There is something of the squirrel in most of us and, of course, Christmas is a great time for gathering. My mother was a very practical woman and she always used Christmas as an opportunity to persuade my father to get himself a new jacket or something else that she felt he needed. His answer was always the same: “sure what would I want with that; this one will see me out”. He had arrived at a stage in his life when he no longer felt the need to be gathering up stuff.
I enjoy Christmas and the presents are part of it, but by common consent, my sisters and I have developed the habit in recent years of giving and receiving just one present. More important than any gift is the possibility of being together. I know that there are many people in our Diocese who will miss a family member or a friend, this Christmas, someone who has died, or gone into a nursing home, or gone to live in some other part of the world. You will have a special place in my prayers this Christmas. As a Diocesan community, we will miss Bishop Christy and we remember his family at this time.
The best present is to BE present. That is what God had in mind when he sent the angel Gabriel to ask Mary to be the mother of Jesus. “Hail, full of grace” was the angel’s greeting to Mary. When we were kids, we had this image of grace as some kind of spiritual liquid that was stored in a big tank with seven taps, which we were told were called sacraments. I suppose it wasn’t a bad image for children, but I think it probably contributed to an idea of the Church as a kind of filling station, where we pull in every now and then to top up with grace. Grace simply means free gift. Jesus is the free gift of God. Mary was literally full of grace. She was pregnant with God’s gift. Through her, God became present for us. The Word was made flesh and lived among us and, as St. John tells us in the Gospel on Christmas morning “out of his fullness we have all received, grace upon grace”.

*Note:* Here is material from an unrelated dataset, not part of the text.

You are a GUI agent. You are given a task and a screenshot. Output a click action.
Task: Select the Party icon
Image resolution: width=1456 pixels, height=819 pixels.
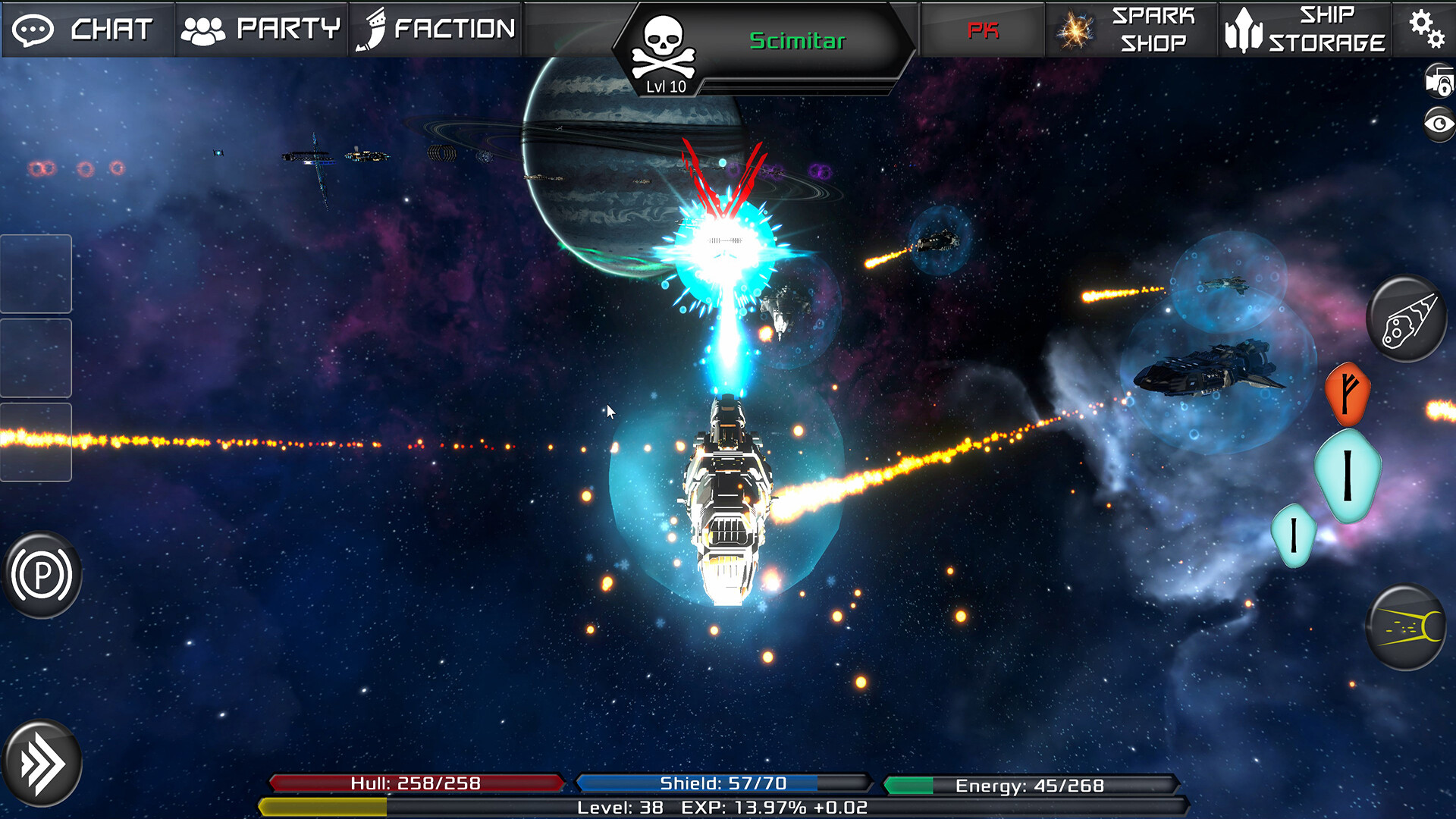201,29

Many years later, after Jesus had risen and ascended into heaven, the first Christians had a very strong awareness of the many gifts that they had received through the Spirit of Jesus. St Paul wrote to the people of Corinth that “there are many gifts but only one Spirit; there are many kinds of service, but always to the same Lord and there are all sorts of activities, but it is the same God who is at work in everyone”. Each one of us is gifted in a unique way through the Spirit of Jesus and the gifts we have are given to us for the good of all. Gifts like speaking and listening, healing and encouraging, singing and praying, making things and repairing things. As we use all these gifts in a spirit of loving service, we become God’s gift to others and Christmas becomes a reality, every day of the year.
I wish you every Blessing and Peace this Christmas and I take this opportunity to say a particular word of thanks to all of you who are so generous in using your gifts in the service of your brothers and sisters in parishes, hospitals and schools all over our Diocese.